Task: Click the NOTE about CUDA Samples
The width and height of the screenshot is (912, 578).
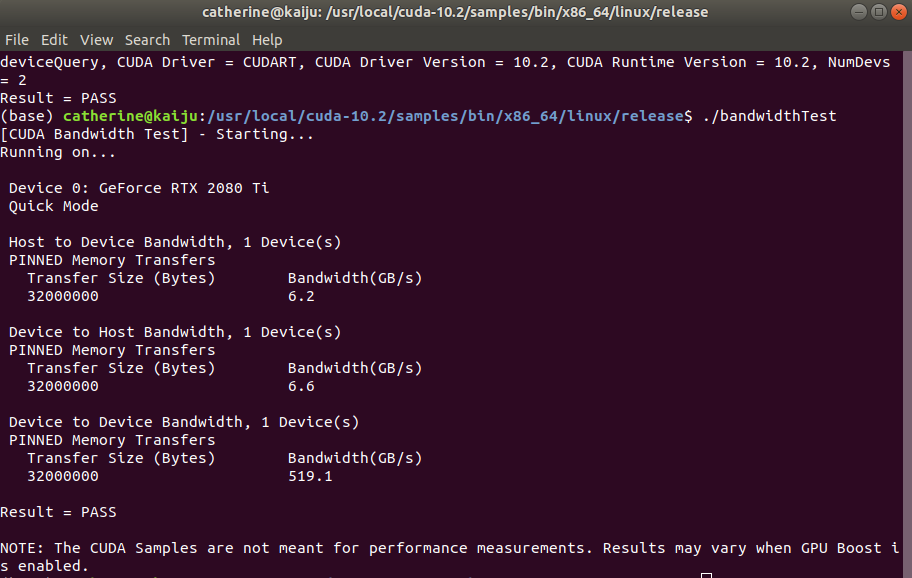Action: pyautogui.click(x=449, y=556)
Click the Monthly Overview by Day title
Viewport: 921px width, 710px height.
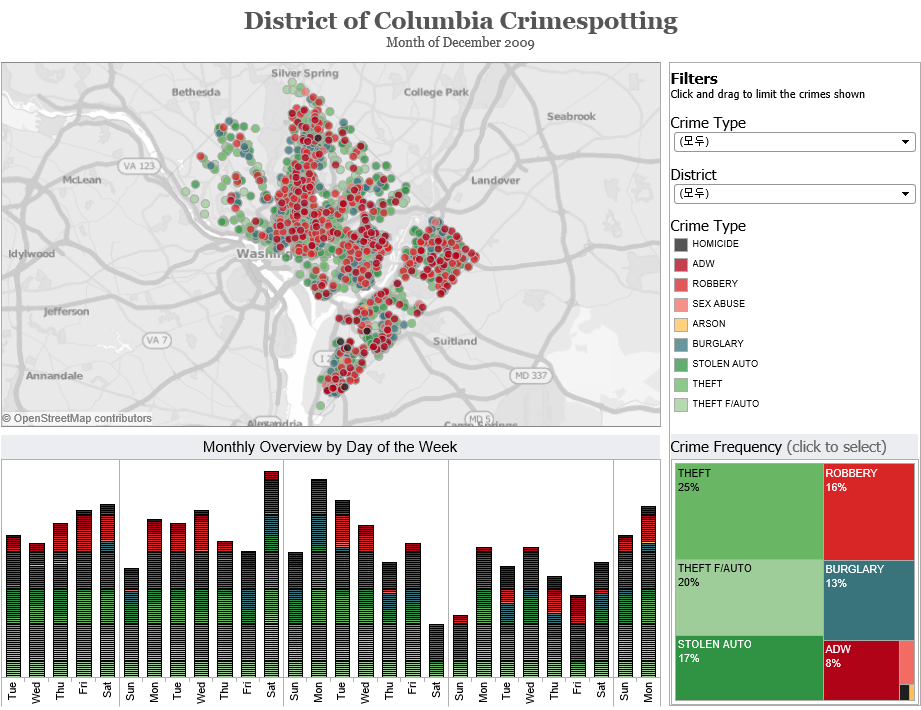[330, 447]
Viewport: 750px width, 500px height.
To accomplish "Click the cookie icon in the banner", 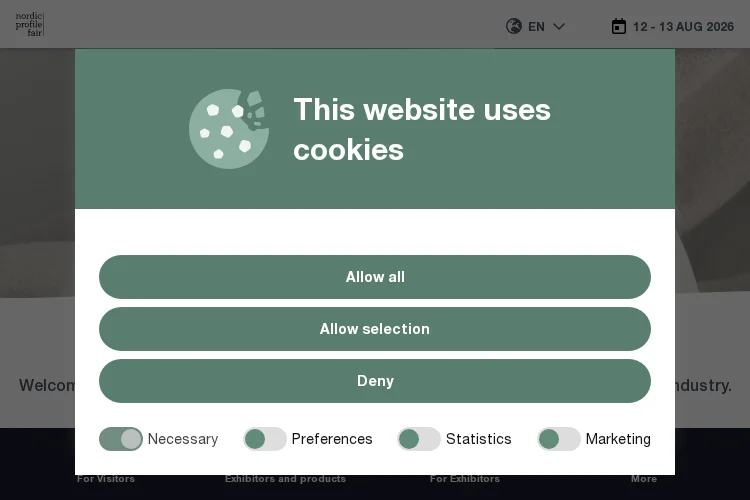I will pos(229,129).
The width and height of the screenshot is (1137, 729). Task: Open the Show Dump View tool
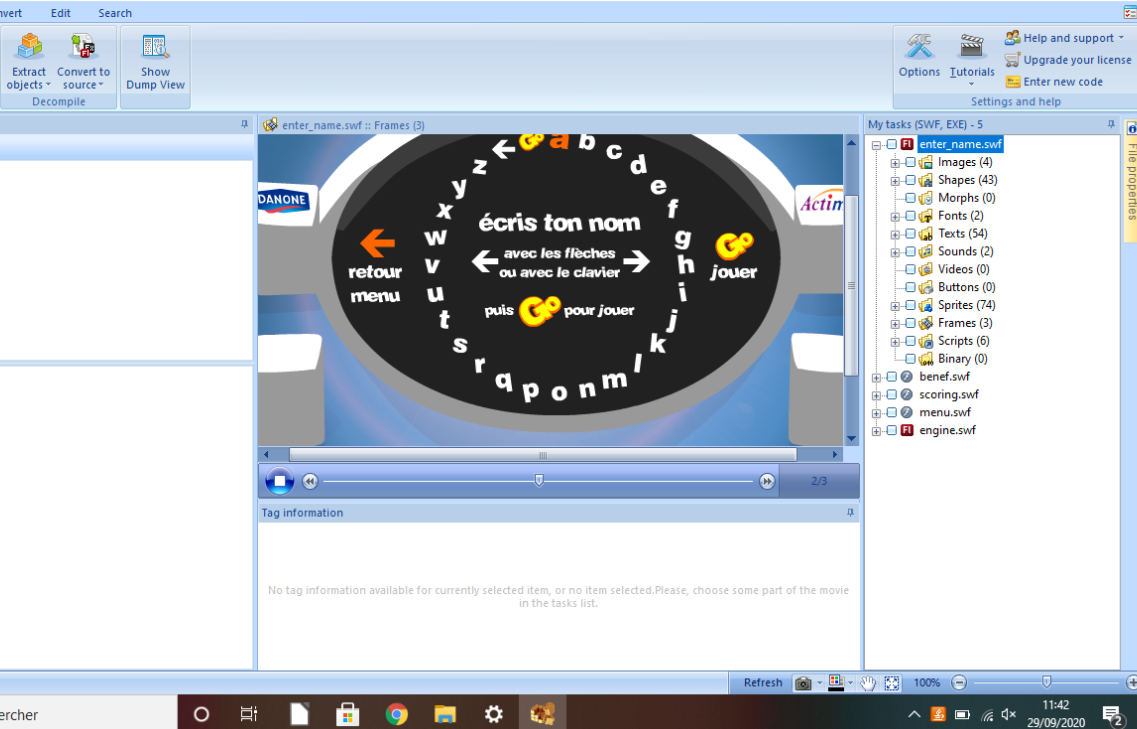tap(155, 47)
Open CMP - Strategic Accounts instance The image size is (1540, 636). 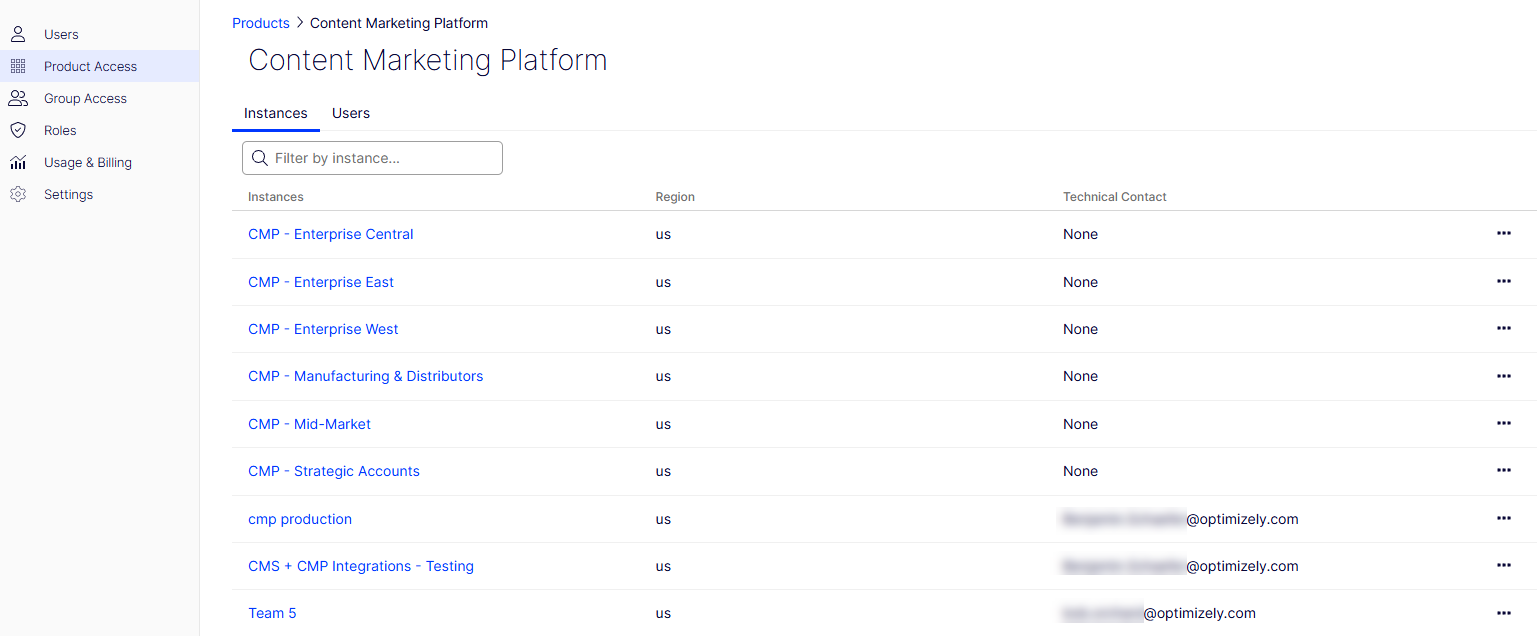coord(334,471)
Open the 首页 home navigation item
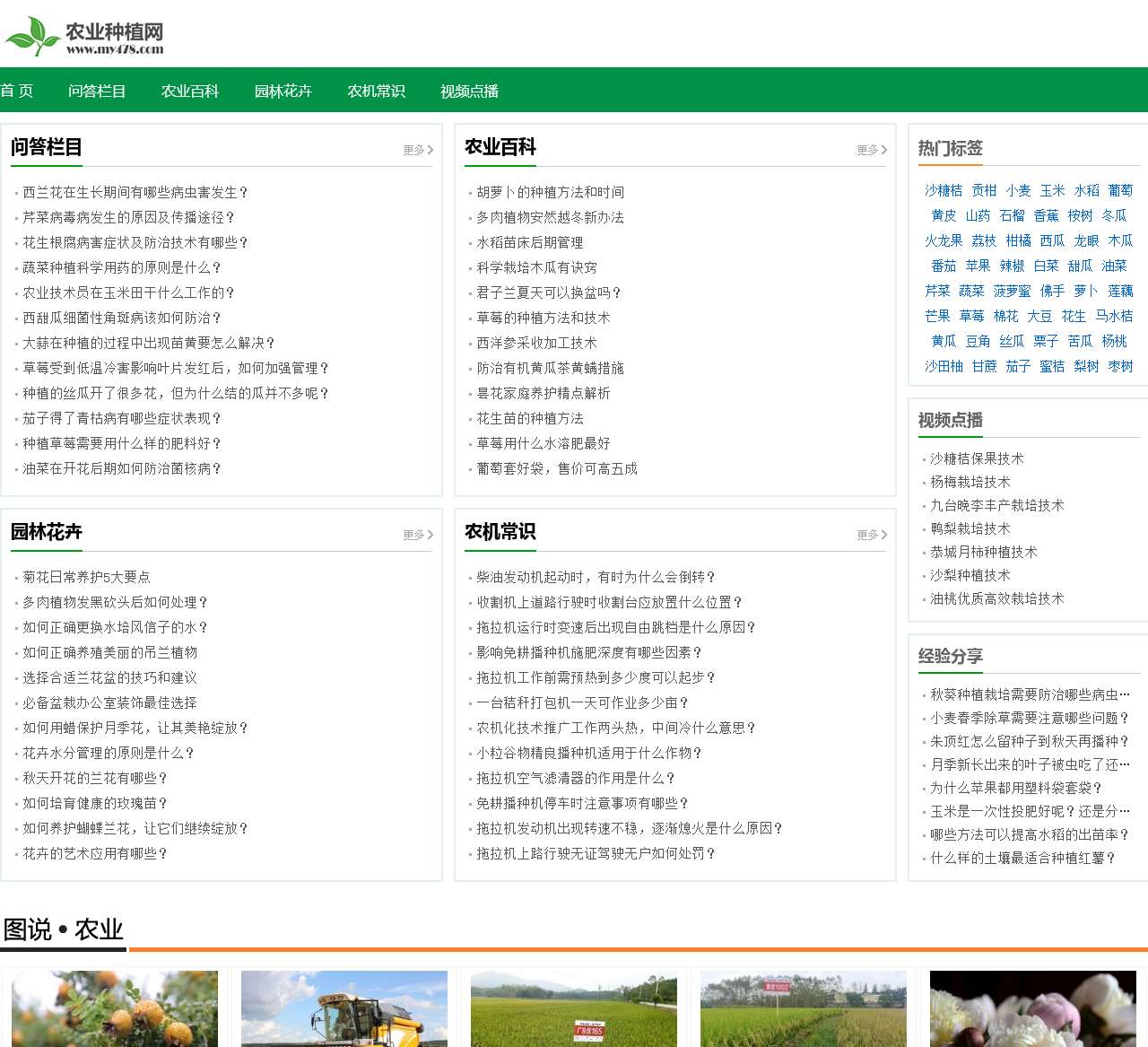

__Work instructions__
Only the lines starting at the one that includes "The width and height of the screenshot is (912, 578)." and ending at the one that includes "Viewport: 750px width, 500px height." should be retyped, exactly, from the records above; no pictures.

__Task solution__
The width and height of the screenshot is (912, 578).
Action: pyautogui.click(x=449, y=556)
Click the Monthly Overview by Day title
Viewport: 921px width, 710px height.
[330, 447]
Viewport: 750px width, 500px height.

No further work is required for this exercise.